Après l’échec de l’ultime négociation et la demande de démission du préformateur Elio Di Rupo, le roi Albert a décidé de tenir sa décision en suspens et d’entamer des consultations. Il a ainsi reçu le président par intérim du CD&V, Wouter Beke ainsi que la présidente du cdH, Joëlle Milquet.

Hier après-midi, les représentants des partis politiques ont quitté la table des négociations sans qu’un accord ne soit trouvé. Le préformateur Elio Di Rupo s’est alors immédiatement rendu chez le roi afin de lui demander de le démettre de sa mission.

Si le roi a décidé de garder sa décision en suspens et d’entamer des consultations, Elio Di Rupo a d’ores et déjà fait comprendre lors d’une conférence de presse qu’il ne désirait en aucun cas rester préformateur. "Je suis à présent de nouveau président du PS", a-t-il déclaré déçu.

La suite des évènements reste pour l’instant incertaine. Certains partis se tourneront sans doute vers la N-VA afin que le parti cherche une solution. Il est également possible que le roi décide d’instaurer une "période de refroidissement".

Quoi qu’il en soit, il semble que le souverain désire tout d’abord rencontrer un certain nombre de présidents de partis avant de prendre une décision.

Alors qu’Elio Di Rupo lisait son discours devant la presse, le président par intérim du CD&V, Wouter Beke, était ainsi le premier à se rendre chez Albert II. Ce matin, le souverain a également reçu la présidente du cdH, Joëlle Milquet.

Il a ensuite successivement rencontré la présidente du sp.a Caroline Gennez, le co-président d'Ecolo Jean-Michel Javaux et le président de Groen Wouter Van Besien.

"Je ne souhaite pas la fin de la Belgique"

Lors de sa conférence de presse, Elio Di Rupo a commencé par dire qu'il avait insisté auprès du Roi pour être réellement déchargé de sa mission de préformation à l'issue de la période de consultations.

"C'est avec tristesse que j'ai constaté que deux partis n'ont pas pu accepter les dernières propositions", a constaté M. Di Rupo pour qui un accord équilibré était pourtant possible. Le préformateur a énuméré les avancées qu'il avait engrangées et qui devaient permettre de déplacer le centre de gravité vers les entités fédérées. "Malheureusement, sur BHV et Bruxelles, les discussions n'ont pas pu aboutir", a dit M. Di Rupo.

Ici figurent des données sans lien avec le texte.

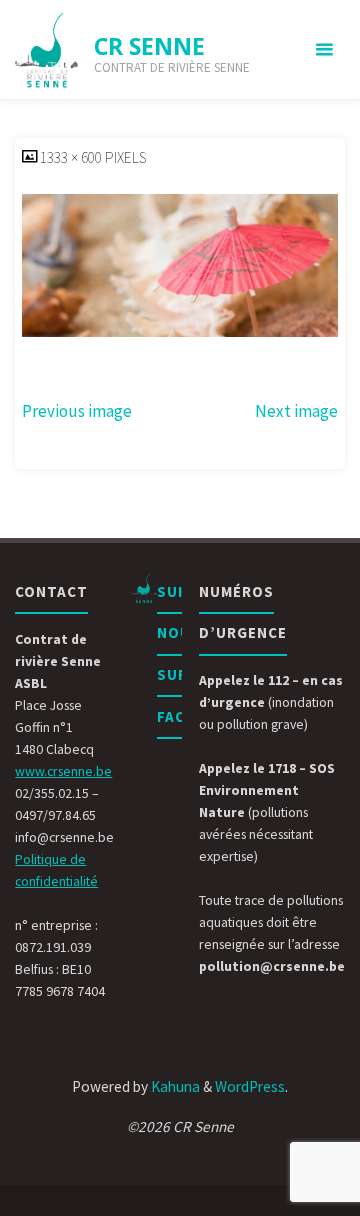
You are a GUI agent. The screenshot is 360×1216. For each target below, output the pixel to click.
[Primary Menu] (324, 50)
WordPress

Il a insisté sur le fait qu'un accord devait être évalué dans son ensemble et a ajouté que les francophones s'étaient montrés ouverts et constructifs pour faire évoluer la Belgique, "mais pas à n'importe quel prix".
"Il est temps de repartir sur d'autres bases", a encore dit M. Di Rupo. Quand il sera déchargé définitivement de sa mission, il redeviendra président du PS. Son parti continuera à se montrer constructif, a-t-il ajouté.

"Je ne souhaite pas la fin de la Belgique", a encore dit M. Di Rupo, qui a plaidé pour le dialogue et pour que "les Wallons et les Bruxellois soient respectés au même titre que les Flamands".